1. Penurunan tingkat pajak Kebijakan Trump untuk memangkas pajak atau biasa disebut dengan Trump’s Tax Reform akan menarik banyak investor untuk melakukan investasi di AS. Sebab, per 1 Januari 2018 lalu, AS memangkas pajak penghasilan perusahan dari 35 persen menjadi 21 persen.

2. Larangan masuk untuk imigran Halim menyebutkan, langkah Trump melarang masuknya imigran ke AS merpakan kamuflase supaya tenaga kerja AS terserap oleh industri. “Karena itu AS menutup kesempatan kerja low skill untuk imigran,” ujar dia, Rabu (18/7/2018).

3. Pembatasan ekspor teknologi-teknologi canggih Langkah ini dilakukan, agar AS menjadi unggul dan tidak ada negara lain yang menduplikasi teknologi mereka.
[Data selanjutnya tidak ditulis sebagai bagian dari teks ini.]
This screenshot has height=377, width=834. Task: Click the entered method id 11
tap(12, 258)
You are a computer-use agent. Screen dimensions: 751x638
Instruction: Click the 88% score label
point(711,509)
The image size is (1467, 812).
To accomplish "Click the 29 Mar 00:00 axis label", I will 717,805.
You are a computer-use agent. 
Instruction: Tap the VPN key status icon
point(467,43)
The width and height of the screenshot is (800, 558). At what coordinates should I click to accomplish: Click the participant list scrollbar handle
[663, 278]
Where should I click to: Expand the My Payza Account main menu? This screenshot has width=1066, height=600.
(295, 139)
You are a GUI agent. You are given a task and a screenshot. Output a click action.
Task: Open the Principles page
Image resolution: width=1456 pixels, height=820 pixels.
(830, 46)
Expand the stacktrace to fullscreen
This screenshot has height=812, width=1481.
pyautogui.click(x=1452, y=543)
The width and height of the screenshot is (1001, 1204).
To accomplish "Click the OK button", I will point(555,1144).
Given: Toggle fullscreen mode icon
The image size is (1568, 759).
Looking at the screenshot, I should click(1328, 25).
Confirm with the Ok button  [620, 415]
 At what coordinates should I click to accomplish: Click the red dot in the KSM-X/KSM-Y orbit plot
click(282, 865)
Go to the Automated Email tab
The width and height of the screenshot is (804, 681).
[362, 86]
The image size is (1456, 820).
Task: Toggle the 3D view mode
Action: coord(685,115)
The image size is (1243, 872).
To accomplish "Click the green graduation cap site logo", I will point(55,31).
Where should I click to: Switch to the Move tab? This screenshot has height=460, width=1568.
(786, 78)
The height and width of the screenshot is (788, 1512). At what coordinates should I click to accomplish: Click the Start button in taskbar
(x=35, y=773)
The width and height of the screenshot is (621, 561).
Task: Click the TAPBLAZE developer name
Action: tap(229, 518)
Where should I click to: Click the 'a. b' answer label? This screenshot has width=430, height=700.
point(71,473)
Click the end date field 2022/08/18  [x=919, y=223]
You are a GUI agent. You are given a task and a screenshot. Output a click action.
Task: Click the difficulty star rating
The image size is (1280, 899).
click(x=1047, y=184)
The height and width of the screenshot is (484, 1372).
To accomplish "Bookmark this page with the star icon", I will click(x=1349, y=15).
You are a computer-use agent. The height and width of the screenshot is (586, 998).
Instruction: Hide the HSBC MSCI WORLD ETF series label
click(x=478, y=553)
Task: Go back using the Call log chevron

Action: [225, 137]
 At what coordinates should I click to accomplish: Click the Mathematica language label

4. Kebijakan Tarif Kebijakan inilah yang rentan memicu perang dagang. Sebab, kebijakan tarif oleh AS akan memicu aksi saling balas. Halim mengatakan, penerapan tarif sengaja dilakukan oleh Trump untuk membatasi impor sehingga dapat memicu produksi dalam negeri. Meskipun rangkaian kebijakan tersebut dapat memicu defisit fiskal, namun Trump tetap optimis dengan berbagai langkah yang dia buat.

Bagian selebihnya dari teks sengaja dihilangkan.